- Task brief -
Return each line below holding the string "computer".
Segment Open
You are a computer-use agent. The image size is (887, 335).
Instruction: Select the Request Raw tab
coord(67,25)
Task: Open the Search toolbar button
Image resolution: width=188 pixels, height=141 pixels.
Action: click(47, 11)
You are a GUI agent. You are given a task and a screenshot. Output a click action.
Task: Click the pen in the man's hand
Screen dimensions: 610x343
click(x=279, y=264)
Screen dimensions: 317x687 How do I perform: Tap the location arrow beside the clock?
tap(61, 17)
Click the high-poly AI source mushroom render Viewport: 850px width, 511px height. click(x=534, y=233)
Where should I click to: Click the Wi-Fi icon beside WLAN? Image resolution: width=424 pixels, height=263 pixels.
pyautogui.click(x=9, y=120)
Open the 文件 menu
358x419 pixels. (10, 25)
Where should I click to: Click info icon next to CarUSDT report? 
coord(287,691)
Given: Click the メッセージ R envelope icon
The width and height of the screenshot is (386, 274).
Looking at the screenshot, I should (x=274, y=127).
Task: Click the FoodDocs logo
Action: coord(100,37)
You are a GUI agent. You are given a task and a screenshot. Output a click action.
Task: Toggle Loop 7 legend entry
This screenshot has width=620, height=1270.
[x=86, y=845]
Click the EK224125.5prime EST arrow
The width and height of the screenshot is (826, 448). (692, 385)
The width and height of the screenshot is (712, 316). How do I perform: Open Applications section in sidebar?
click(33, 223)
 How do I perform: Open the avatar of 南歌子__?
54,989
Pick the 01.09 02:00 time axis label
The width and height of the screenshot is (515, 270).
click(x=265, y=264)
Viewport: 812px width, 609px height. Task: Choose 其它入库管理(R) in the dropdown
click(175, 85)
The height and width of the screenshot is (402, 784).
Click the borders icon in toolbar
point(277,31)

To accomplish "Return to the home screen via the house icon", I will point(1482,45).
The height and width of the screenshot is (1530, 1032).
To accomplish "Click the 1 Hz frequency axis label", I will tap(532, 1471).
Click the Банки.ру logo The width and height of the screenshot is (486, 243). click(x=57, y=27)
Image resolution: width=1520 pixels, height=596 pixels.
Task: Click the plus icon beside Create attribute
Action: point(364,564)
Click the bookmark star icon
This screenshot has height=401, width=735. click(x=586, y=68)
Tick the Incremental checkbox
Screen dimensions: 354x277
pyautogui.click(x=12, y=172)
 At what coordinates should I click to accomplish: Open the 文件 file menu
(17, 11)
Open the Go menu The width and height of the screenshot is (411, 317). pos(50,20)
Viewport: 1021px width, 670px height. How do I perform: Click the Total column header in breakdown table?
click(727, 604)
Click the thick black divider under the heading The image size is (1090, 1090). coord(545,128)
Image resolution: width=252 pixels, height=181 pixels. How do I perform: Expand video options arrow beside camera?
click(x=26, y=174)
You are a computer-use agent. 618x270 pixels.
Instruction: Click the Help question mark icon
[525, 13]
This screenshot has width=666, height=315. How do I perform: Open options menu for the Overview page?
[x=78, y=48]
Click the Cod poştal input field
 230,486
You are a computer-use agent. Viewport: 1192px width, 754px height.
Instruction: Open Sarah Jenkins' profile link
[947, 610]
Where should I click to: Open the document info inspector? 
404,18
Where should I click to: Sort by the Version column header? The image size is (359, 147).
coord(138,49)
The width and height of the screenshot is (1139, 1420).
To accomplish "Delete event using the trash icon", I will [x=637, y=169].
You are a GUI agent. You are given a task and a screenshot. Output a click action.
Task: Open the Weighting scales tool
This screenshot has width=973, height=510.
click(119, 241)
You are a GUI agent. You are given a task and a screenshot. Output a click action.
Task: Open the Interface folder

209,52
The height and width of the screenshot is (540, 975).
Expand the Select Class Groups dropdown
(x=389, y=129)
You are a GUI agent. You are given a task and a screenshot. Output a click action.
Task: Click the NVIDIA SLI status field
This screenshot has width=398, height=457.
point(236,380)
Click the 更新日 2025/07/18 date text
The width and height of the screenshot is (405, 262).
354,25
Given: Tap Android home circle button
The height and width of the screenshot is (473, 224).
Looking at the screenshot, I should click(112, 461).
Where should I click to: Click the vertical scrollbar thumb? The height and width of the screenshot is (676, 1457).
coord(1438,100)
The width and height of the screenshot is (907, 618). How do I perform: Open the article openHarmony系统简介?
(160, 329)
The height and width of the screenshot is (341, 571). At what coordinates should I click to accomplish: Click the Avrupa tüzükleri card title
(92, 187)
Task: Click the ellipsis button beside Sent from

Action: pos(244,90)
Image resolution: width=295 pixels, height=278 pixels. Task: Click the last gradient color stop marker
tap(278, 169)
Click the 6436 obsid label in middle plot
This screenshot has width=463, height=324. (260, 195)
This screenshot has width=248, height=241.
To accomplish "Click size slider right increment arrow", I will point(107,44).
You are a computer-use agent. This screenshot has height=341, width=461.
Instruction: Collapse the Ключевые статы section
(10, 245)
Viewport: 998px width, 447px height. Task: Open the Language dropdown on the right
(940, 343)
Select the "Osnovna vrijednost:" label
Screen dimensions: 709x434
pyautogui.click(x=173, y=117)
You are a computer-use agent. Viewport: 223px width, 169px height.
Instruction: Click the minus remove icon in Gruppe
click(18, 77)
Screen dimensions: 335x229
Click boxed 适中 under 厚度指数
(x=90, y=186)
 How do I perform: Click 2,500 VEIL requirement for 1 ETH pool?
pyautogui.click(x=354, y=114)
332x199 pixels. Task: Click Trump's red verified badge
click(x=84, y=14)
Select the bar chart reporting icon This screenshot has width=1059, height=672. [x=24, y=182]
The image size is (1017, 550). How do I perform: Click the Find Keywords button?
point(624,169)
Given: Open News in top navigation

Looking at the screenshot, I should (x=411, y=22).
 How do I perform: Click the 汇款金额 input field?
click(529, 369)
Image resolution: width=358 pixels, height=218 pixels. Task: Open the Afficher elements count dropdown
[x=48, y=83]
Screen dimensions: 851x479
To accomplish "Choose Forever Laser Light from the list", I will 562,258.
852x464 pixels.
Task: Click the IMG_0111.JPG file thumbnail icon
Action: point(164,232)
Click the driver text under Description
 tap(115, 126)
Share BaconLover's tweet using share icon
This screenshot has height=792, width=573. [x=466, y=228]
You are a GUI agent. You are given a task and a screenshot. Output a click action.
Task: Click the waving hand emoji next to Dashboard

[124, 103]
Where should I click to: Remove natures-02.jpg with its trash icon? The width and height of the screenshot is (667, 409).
Segment Closed
- Solution for this exercise -
You are a computer-use agent. The image size is (887, 335).
You are a computer-use agent. 618x270 pixels.
You are a computer-use agent. Viewport: 1192px width, 754px height.
You are a computer-use agent. This screenshot has height=341, width=461.
You are a computer-use agent. Viewport: 223px width, 169px height.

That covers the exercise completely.